Ciemno, zimno, brudno wszędzie. To już wkrótce
Samorządowcy już teraz opracowują plany oszczędności w funkcjonowaniu swoich miast. Nie ukrywają, że Jak tłumaczy prezydent Bydgoszczy jesienią są uchwalane budżety na przyszły rok.
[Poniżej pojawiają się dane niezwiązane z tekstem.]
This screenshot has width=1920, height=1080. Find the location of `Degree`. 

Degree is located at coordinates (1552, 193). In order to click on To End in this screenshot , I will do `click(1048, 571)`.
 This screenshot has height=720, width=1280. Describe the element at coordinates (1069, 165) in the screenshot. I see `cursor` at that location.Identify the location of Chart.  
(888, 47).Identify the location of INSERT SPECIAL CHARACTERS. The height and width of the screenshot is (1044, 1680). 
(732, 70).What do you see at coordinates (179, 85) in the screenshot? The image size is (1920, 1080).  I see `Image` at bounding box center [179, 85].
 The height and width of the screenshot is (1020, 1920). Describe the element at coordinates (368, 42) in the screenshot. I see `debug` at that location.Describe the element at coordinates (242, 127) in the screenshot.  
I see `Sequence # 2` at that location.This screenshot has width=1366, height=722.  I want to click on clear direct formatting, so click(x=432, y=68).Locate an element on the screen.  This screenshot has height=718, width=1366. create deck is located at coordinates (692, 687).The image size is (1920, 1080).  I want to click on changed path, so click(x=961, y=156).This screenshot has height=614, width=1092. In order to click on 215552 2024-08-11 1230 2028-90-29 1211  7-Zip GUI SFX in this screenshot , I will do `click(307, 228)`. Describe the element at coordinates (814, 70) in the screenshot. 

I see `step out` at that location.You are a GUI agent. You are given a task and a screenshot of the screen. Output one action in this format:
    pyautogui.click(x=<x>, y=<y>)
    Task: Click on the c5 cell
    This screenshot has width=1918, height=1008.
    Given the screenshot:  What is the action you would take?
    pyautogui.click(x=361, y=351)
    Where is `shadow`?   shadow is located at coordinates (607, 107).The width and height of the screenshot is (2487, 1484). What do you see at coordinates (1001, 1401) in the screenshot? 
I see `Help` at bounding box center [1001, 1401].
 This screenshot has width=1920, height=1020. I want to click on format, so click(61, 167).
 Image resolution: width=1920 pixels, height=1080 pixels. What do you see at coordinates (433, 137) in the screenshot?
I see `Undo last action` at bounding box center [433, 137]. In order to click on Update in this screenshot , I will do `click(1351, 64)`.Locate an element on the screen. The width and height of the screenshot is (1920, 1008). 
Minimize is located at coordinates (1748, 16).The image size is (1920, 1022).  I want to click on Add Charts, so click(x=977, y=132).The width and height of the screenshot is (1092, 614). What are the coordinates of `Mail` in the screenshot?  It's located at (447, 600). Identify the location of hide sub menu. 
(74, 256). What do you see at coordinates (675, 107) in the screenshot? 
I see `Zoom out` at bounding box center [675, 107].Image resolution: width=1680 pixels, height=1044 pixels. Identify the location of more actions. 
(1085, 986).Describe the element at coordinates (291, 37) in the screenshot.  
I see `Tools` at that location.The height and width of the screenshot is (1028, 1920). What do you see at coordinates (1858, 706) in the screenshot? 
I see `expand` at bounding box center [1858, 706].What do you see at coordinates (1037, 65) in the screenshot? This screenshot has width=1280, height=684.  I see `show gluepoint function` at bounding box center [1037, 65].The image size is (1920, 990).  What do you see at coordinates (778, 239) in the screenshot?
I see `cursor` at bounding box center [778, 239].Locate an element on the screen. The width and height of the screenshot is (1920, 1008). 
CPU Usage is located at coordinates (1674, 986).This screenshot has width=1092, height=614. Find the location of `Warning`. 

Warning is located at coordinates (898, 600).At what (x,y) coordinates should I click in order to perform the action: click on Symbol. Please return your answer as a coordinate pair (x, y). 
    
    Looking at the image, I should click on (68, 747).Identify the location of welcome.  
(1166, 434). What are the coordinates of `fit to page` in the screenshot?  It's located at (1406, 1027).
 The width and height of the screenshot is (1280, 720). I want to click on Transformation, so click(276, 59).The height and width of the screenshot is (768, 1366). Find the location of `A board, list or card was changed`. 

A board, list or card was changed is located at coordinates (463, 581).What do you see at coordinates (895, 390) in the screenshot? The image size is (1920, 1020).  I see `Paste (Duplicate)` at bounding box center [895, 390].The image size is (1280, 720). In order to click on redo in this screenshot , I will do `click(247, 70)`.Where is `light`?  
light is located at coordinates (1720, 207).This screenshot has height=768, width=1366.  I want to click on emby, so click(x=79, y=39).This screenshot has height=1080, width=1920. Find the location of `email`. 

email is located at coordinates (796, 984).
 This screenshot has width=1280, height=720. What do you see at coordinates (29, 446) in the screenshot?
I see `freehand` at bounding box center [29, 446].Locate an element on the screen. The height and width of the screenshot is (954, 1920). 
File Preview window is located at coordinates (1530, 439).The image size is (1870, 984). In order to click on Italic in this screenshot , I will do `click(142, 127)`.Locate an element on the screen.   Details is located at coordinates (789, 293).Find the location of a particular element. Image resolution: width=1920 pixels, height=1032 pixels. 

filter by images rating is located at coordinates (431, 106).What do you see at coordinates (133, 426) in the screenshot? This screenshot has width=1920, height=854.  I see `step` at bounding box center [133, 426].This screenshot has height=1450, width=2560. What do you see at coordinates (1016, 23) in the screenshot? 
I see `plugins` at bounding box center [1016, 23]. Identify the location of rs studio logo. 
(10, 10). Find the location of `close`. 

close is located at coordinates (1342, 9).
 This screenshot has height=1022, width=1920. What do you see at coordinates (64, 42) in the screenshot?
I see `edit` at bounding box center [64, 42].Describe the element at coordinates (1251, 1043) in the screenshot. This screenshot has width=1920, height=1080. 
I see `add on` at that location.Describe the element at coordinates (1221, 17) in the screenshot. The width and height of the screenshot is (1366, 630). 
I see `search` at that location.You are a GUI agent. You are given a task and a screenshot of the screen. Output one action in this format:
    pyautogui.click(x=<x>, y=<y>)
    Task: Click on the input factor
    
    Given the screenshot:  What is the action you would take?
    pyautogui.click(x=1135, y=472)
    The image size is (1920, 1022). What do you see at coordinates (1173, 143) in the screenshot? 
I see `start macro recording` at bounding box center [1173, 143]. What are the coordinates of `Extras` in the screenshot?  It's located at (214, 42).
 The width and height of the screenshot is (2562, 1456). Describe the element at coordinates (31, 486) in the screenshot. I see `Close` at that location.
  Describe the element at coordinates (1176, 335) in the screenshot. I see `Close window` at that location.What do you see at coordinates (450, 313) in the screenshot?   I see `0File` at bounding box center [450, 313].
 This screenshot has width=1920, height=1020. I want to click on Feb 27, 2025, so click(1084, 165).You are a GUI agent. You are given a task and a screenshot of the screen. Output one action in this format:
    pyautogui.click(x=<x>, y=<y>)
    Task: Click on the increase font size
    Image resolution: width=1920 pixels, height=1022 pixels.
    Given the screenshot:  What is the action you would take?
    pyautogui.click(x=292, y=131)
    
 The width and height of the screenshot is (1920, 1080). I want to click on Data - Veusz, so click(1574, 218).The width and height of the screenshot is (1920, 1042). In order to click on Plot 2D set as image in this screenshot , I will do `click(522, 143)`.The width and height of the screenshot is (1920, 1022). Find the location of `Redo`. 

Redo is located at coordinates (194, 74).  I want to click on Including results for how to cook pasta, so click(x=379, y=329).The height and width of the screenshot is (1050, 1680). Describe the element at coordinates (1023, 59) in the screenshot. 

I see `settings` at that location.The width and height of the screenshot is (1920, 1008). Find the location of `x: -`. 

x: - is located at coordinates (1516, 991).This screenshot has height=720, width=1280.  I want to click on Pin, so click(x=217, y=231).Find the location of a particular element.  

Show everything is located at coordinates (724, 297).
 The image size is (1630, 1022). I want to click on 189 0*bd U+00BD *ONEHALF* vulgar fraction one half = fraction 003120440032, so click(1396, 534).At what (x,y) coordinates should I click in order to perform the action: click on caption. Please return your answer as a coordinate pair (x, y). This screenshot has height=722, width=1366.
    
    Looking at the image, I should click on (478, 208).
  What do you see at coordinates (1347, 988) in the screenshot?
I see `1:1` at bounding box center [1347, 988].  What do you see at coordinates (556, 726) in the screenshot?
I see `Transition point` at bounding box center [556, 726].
Wydatki muszą się zgadzać z planowanymi wpływami, dlatego zaciskanie pasa rozpocznie się już teraz.
- W tej chwili analizujemy, co ograniczyć, z czego zrezygnować. Czy wyłączyć co drugą latarnię uliczną, ograniczyć częstotliwość kursowania tramwajów, na pewno nie będziemy rozpoczynać nowych inwestycji, a tylko dokończymy te już rozpoczęte, ograniczymy częstotliwość odbierania śmieci, będziemy mniej dbać o zieleń. To jednak nadal za mało wobec gigantycznych podwyżek energii - mówi dalej prezydent Bydgoszczy.
Dalsza część artykułu pod materiałem wideo
Z kolei Wrocław ogłasza, że obniży temperaturę w miejskich budynkach do 19 stopni C. Część pracowników, wyśle do domu na pracę w trybie zdalnym. Dodatkowo obniżona zostanie także temperatura ciepłej wody w sieci. Nie będzie organizowana w tym roku zabawa sylwestrowa. Nie będzie też festiwalu Europa na Widelcu oraz maratonu. Poza rynkiem nie będzie też iluminacji świątecznych. Oświetlenie mostów zostanie skrócone, a po godz. 22 stopniowo wyłączane. Lampy uliczne zgasną "tam, gdzie nie będzie to zagrażało bezpieczeństwu mieszkańców".
Nieco cieplej ma być w budynkach samorządu woj. zachodniopomorskiego. Tam przykręcą kurki tylko do 20 stopni C. Również planują ograniczenie zużycia ciepłej wody w sieci.
- Wszyscy z niepokojem obserwujemy galopujące ceny energii, problemy z dostawami surowców. Rosną obawy o bezpieczeństwo energetyczne gospodarstw domowych, ale też szpitali, szkół, zakładów pracy - powiedział WP marszałek województwa zachodniopomorskiego Olgierd Geblewicz.